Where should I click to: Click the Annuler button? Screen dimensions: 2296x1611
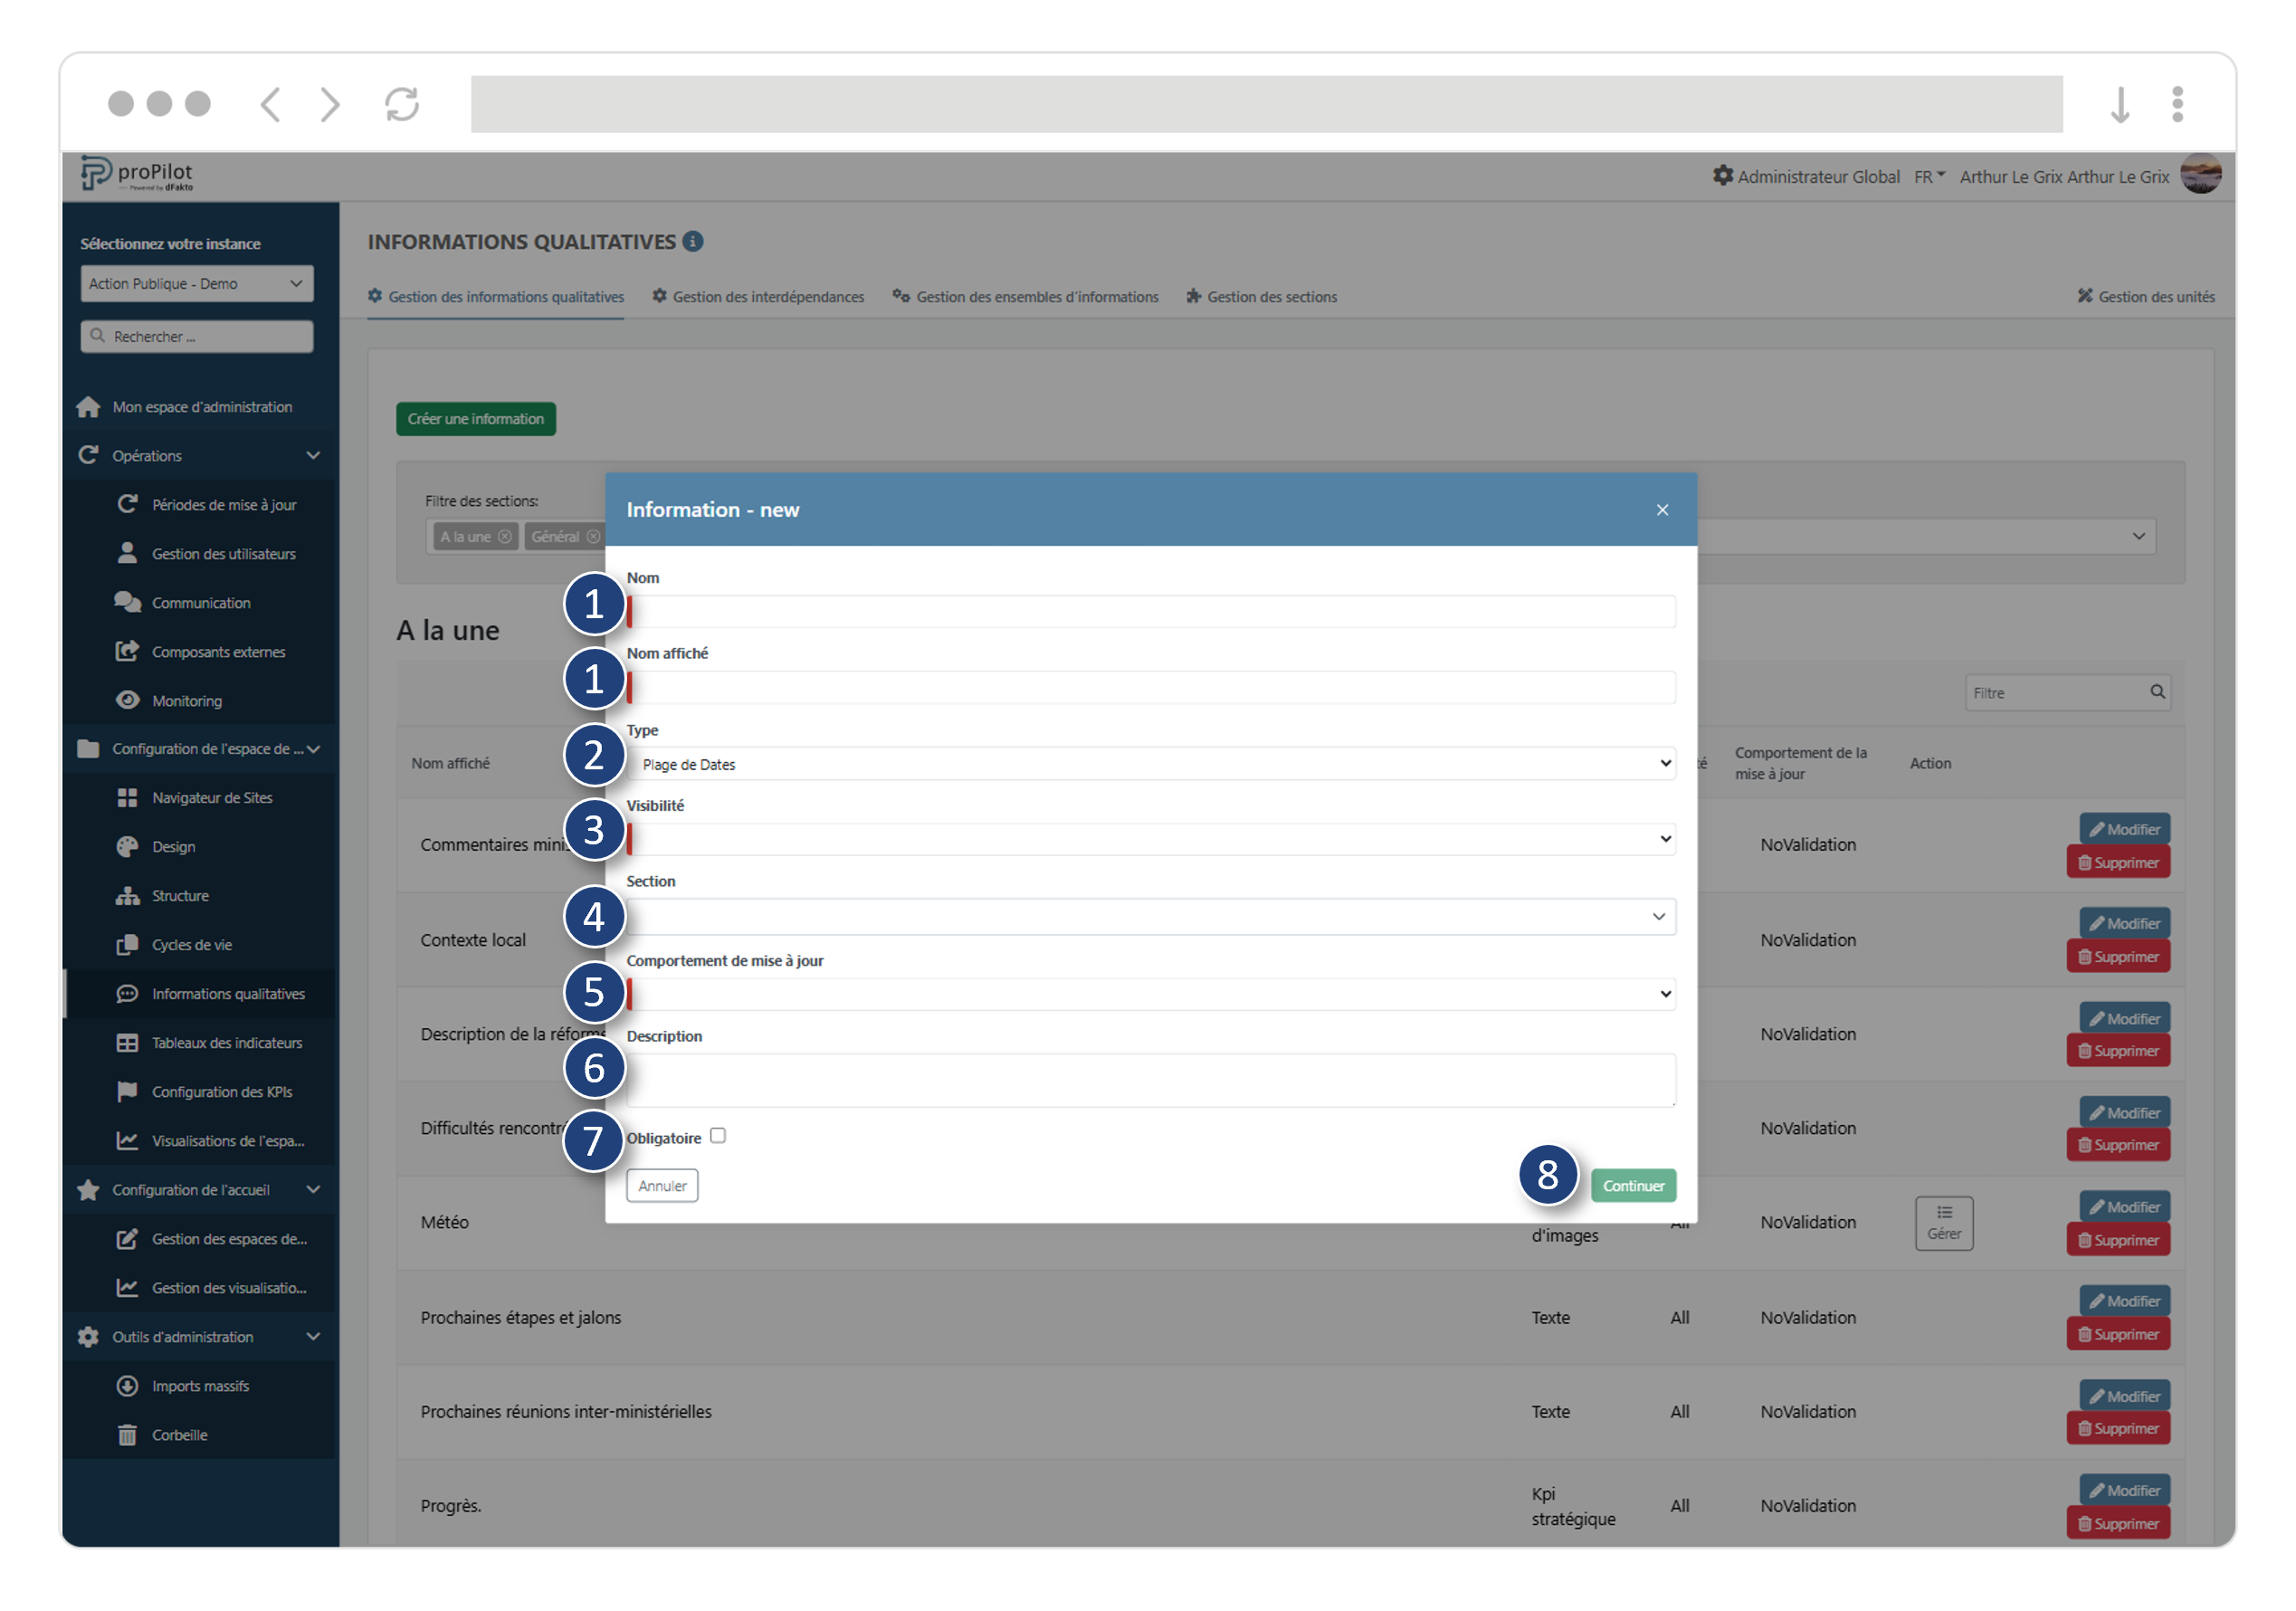(x=662, y=1186)
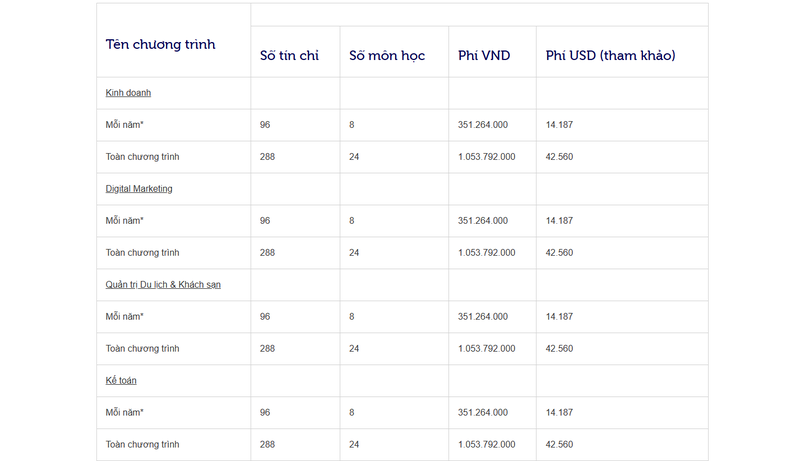
Task: Open the Digital Marketing program link
Action: (x=139, y=189)
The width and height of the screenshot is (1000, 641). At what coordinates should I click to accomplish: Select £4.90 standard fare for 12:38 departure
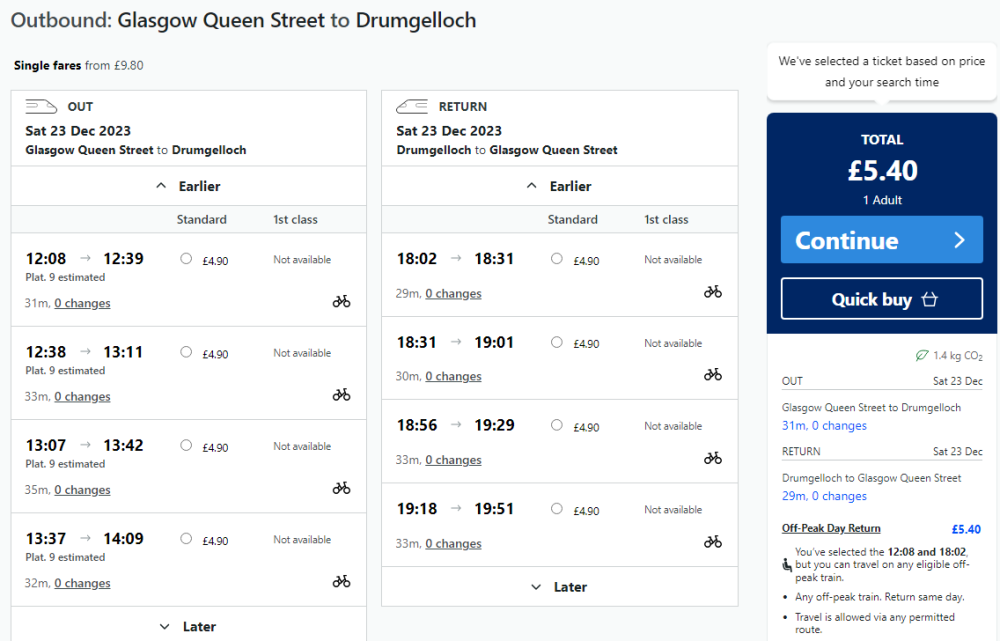[186, 352]
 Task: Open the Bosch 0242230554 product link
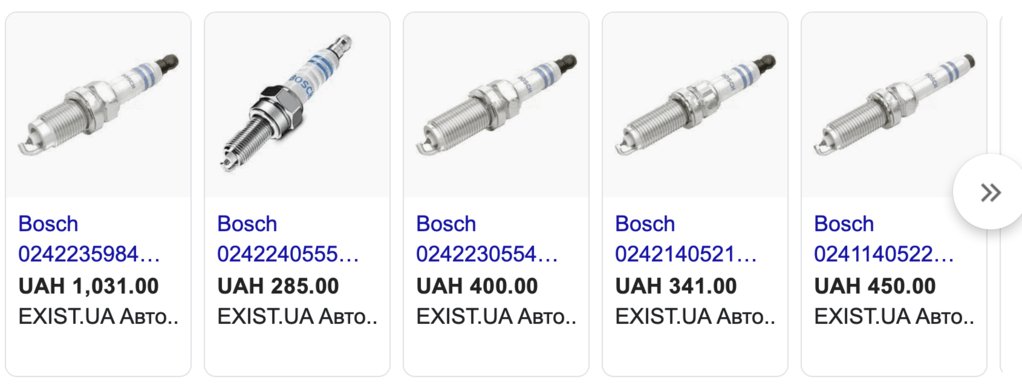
· · · ·
**What is required**. Please rewrite the whole listing, changing "screenshot" to "screen capture" and leaving everything else as it is. Omit the pictures.

**Answer below**.
Where should I click to: Click the Annuler button? Screen dimensions: 2296x1611
(x=662, y=1186)
Task: Open the Digital Marketing program link
Action: (x=139, y=189)
The width and height of the screen capture is (1000, 641). At what coordinates should I click to accomplish: Select £4.90 standard fare for 12:38 departure
[186, 352]
 Task: Open the Bosch 0242230554 product link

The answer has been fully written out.